Yang paling mendasar dan paling
bisa dibedakan dari semua karya itu adalah tema fantasy-nya yang terasa lebih ‘real’.
Latar belakang para tokohnya, asal muasal kisah yang disajikan, konflik yang
dialami setiap tokoh, solusi yang diambil dan akhir cerita, semua memiliki
dasar kuat yang beralasan dan tidak lagi terjadi begitu saja. Bahkan sebuah
karya yang memang dibuat di sebuah universe yang sama sekali baru, seperti di
Middle Earth Lord Of The Rings-nya J.R.R. Tolkien pun memiliki dasar logika
cerita yang kuat.
Kombinasi formula-formula ini
akan dapat menjamin sebuah karya lebih bisa diterima sehingga tidak akan ada perasaan
‘bolong’ yang tertinggal di benak para audiens ‘modern’. Saya sendiri pernah
berulang kali merasakan sensasi ‘bolong’ saat selesai membaca atau menonton
karya yang terlalu fantasy dan itu adalah ‘rasa’ yang tidak mengenakkan. Jujur saja,
deh. Jika dulu kita akan dengan senang hati membaca atau menonton kisah dongeng
dari dunia antah berantah yang berakhir dengan happily ever after, maka
sekarang otak kita akan dipenuhi dengan pertanyaan lain, misalnya: bagaimana
itu bisa terjadi, kenapa itu bisa terjadi, siapa yang menyebabkan semua itu
terjadi, dan masih banyak pertanyaan lain. Para audiens zaman sekarang tidak
akan puas jika disajikan cerita dengan tema good vs evil, gadis manis vs gadis
tukang bully atau anak lugu vs ibu tiri begitu saja. Bahkan sekarang pilihan
sad ending sudah bisa diterima dengan jauh lebih mudah asalkan, lagi-lagi,
didukung dengan berbagai alasan dan penyelesaian yang memenuhi pengertian
audiensnya.
Apakah ini akan mengurangi ‘rasa’
fairy tale dan fantasy itu sendiri? Well, ini memang tergantung dengan selera
masing-masing orang. Tapi menurut saya pribadi, dengan melogiskannya justru
karya tersebut akan dapat terasa lebih memuaskan untuk dinikmati.

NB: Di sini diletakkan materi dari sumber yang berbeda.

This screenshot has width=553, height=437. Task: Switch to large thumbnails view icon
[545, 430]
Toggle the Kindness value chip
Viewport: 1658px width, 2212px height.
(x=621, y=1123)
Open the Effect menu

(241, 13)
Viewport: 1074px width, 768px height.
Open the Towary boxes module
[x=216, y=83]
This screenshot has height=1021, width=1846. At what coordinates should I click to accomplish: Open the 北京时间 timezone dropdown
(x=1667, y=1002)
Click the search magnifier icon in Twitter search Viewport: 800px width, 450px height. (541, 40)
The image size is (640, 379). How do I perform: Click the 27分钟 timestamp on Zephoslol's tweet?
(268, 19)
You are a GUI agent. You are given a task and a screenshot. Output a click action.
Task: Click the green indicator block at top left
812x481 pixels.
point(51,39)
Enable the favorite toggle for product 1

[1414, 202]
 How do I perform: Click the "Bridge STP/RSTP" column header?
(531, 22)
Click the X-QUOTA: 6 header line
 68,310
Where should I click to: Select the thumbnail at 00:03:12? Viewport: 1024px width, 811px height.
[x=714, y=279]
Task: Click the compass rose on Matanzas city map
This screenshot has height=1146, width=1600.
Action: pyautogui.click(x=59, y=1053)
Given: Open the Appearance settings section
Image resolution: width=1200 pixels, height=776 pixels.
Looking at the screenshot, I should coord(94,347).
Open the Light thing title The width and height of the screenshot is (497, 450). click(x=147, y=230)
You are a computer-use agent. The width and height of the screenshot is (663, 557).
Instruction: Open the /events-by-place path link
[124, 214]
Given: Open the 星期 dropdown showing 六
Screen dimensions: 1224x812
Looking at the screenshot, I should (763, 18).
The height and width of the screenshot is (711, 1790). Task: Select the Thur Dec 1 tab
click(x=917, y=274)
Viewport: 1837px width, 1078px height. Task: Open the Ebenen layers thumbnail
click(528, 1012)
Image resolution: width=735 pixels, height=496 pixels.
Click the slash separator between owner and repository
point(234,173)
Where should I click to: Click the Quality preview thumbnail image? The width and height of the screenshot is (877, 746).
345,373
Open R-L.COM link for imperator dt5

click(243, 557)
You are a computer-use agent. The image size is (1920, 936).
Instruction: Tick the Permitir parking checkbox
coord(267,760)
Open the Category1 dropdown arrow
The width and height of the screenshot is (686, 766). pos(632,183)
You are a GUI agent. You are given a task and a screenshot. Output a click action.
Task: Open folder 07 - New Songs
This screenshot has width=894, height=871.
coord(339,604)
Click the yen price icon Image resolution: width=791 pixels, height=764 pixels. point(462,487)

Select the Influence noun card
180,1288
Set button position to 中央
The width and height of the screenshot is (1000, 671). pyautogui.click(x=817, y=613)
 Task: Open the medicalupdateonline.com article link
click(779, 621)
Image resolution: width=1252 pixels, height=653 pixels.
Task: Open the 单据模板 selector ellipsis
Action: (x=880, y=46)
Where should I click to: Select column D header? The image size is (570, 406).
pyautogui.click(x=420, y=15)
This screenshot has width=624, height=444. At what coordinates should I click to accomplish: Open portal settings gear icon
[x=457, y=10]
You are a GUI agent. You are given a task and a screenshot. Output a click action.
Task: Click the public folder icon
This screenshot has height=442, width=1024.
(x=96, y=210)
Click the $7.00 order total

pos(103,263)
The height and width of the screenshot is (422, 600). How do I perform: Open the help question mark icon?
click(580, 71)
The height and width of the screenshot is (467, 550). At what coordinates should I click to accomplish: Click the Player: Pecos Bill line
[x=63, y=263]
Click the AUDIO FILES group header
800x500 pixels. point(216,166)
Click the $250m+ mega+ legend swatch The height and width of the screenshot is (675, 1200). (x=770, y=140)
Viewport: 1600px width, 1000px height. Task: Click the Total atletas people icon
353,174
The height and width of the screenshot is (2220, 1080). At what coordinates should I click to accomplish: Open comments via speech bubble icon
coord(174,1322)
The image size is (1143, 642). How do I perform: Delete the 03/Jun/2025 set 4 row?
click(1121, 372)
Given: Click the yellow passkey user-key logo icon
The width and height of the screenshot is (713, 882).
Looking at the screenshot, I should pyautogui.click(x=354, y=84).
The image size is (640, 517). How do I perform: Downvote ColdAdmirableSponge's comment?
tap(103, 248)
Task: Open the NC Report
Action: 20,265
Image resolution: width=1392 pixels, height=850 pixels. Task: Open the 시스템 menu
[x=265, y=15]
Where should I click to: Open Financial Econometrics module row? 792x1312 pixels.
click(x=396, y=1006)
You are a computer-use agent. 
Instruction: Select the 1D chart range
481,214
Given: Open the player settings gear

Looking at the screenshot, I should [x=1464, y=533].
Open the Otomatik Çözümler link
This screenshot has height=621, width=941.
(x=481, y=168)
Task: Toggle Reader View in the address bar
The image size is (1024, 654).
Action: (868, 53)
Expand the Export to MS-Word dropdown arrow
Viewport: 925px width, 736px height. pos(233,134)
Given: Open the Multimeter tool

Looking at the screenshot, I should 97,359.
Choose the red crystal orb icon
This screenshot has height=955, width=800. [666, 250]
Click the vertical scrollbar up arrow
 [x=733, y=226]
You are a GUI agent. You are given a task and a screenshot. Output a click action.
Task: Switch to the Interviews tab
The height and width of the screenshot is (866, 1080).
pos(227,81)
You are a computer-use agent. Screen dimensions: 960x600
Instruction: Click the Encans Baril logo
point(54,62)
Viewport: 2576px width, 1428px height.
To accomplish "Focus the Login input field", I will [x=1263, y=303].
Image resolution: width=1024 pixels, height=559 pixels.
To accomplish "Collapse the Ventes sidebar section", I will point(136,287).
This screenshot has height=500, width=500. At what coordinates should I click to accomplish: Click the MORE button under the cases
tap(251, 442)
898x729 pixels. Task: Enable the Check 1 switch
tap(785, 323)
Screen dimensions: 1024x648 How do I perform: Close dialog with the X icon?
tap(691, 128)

Beberapa audiens memang tidak
banyak yang terlalu ‘rewel’ akan hal yang satu ini. Kebanyakan dari mereka
masih tidak peduli asalkan sebuah film menampilkan actress atau actor favorit
mereka, asalkan menyajikan special efek yang menakjubkan atau menyajikan kisah
yang menggugah hati. Beberapa yang lain bahkan dengan sangat mudah mengatakan: “Namanya
juga fantasy…” untuk memaklumi perasaan ‘bolong’ yang mereka rasakan. Tapiiii,
beberapa audiens yang jauh lebih kritis, bisa dibilang, sudah bosan disajikan
karya dengan tema standart seperti itu. Beberapa audiens lebih memilih karya
yang terasa ‘utuh’ untuk bisa mereka cerna dan nikmati hingga puas.